UnixSocketAddress.this

Creates a new GUnixSocketAddress of type type with name path. If type is G_UNIX_SOCKET_ADDRESS_PATH, this is equivalent to calling g_unix_socket_address_new(). If path_type is G_UNIX_SOCKET_ADDRESS_ABSTRACT, then path_len bytes of path will be copied to the socket's path, and only those bytes will be considered part of the name. (If path_len is -1, then path is assumed to be NUL-terminated.) For example, if path was "test", then calling g_socket_address_get_native_size() on the returned socket would return 7 (2 bytes of overhead, 1 byte for the abstract-socket indicator byte, and 4 bytes for the name "test"). If path_type is G_UNIX_SOCKET_ADDRESS_ABSTRACT_PADDED, then path_len bytes of path will be copied to the socket's path, the rest of the path will be padded with 0 bytes, and the entire zero-padded buffer will be considered the name. (As above, if path_len is -1, then path is assumed to be NUL-terminated.) In this case, g_socket_address_get_native_size() will always return the full size of a struct sockaddr_un, although g_unix_socket_address_get_path_len() will still return just the length of path.

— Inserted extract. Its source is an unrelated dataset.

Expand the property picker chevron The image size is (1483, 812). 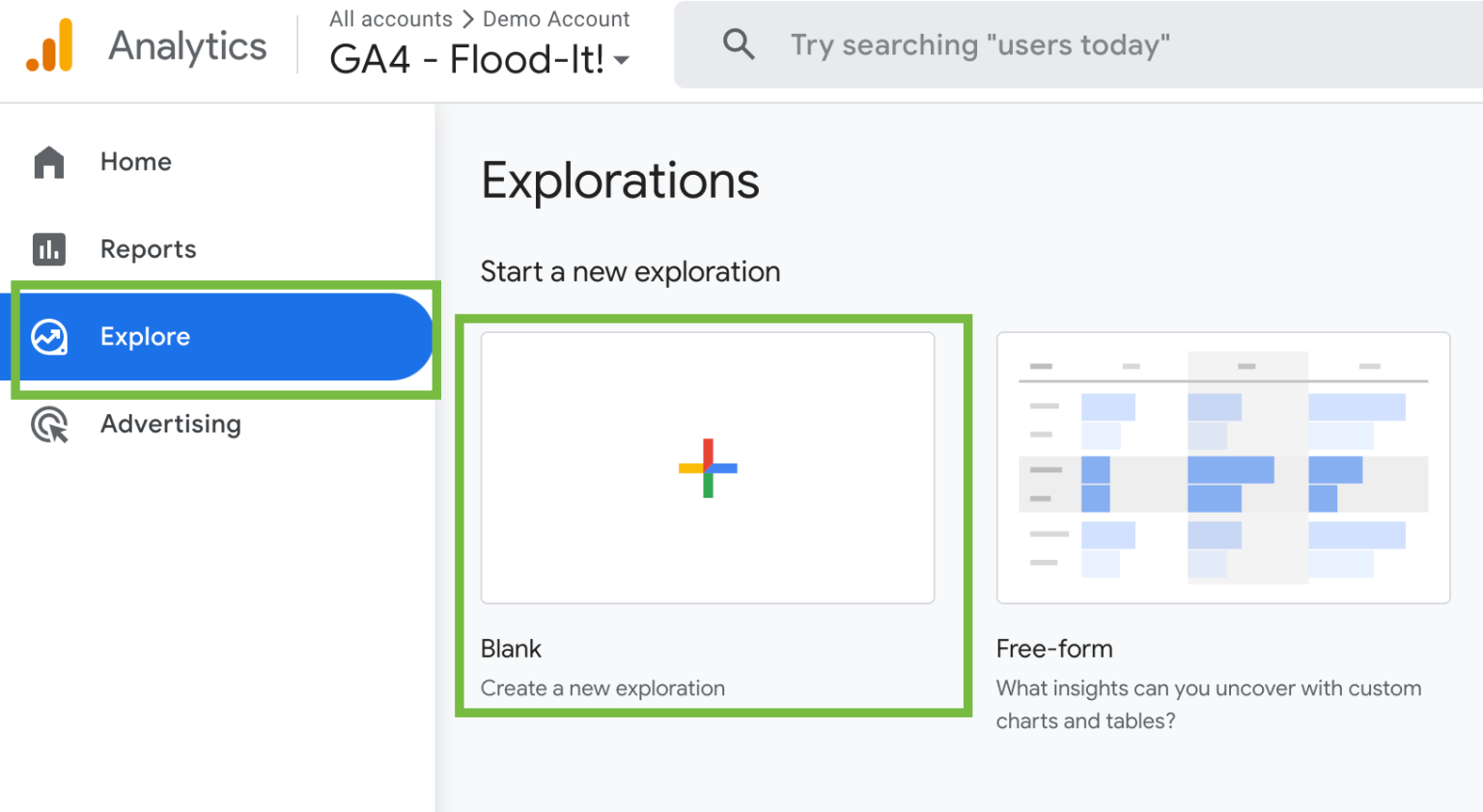tap(623, 61)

G_UNIX_SOCKET_ADDRESS_ABSTRACT is preferred over G_UNIX_SOCKET_ADDRESS_ABSTRACT_PADDED for new programs. Of course, when connecting to a server created by another process, you must use the appropriate type corresponding to how that process created its listening socket. Since 2.26

  1. this(GUnixSocketAddress* gUnixSocketAddress)
  2. this(string path)
  3. this(string path, int pathLen)
  4. this(string path, GUnixSocketAddressType type)
    class UnixSocketAddress

Parameters

path string

the name. [array length=path_len][element-type gchar]

type GUnixSocketAddressType

a GUnixSocketAddressType

Throws

ConstructionException GTK+ fails to create the object.